(Stored data entries)
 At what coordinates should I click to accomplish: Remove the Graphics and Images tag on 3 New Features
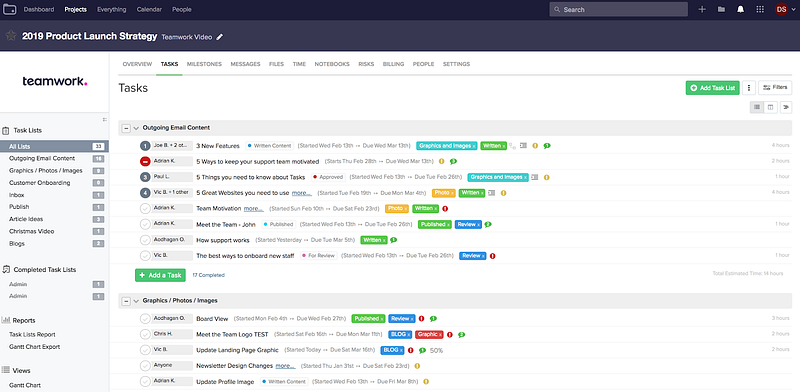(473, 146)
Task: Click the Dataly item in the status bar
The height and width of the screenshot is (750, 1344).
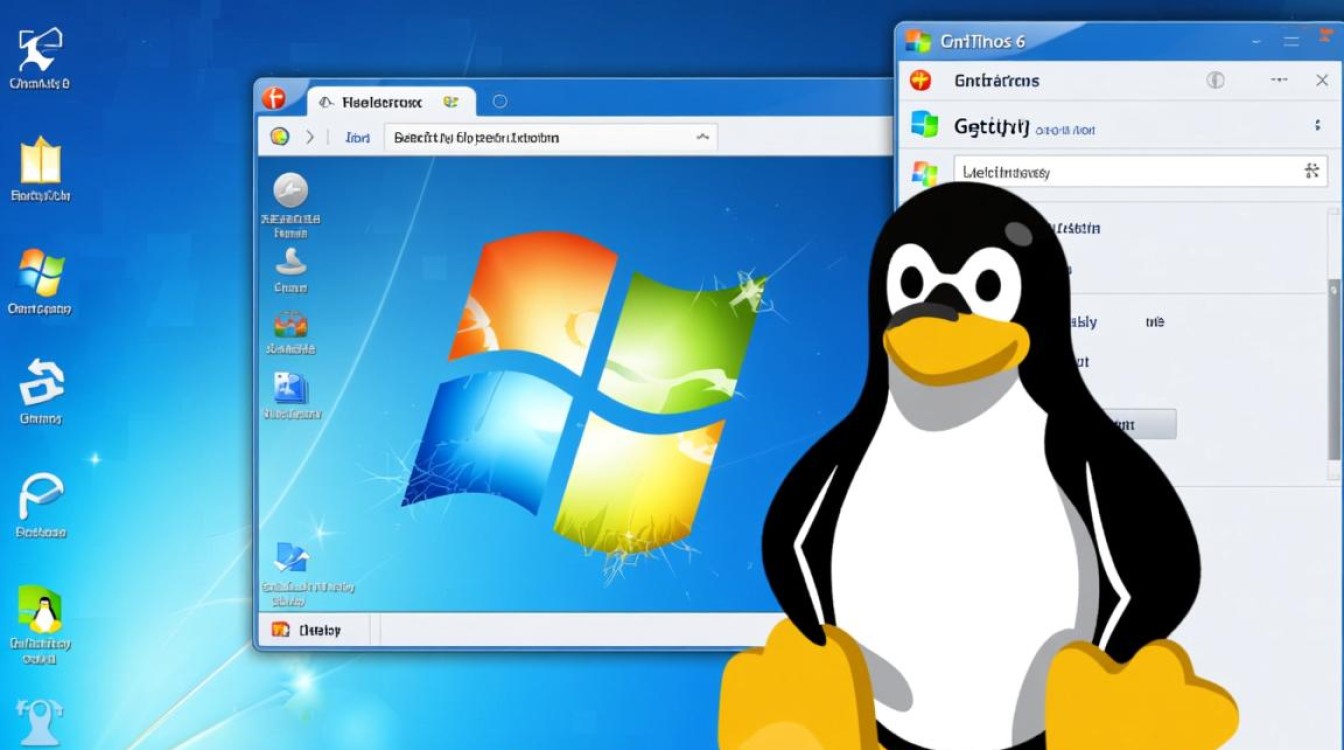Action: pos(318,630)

**WHAT YOU HAVE TO DO**
Each line from the one containing "The height and" through the final line of the data must be reproduced exactly, both ends included, with no pictures in the copy.

**PROBLEM SOLUTION**
The height and width of the screenshot is (750, 1344).
Action: pos(318,630)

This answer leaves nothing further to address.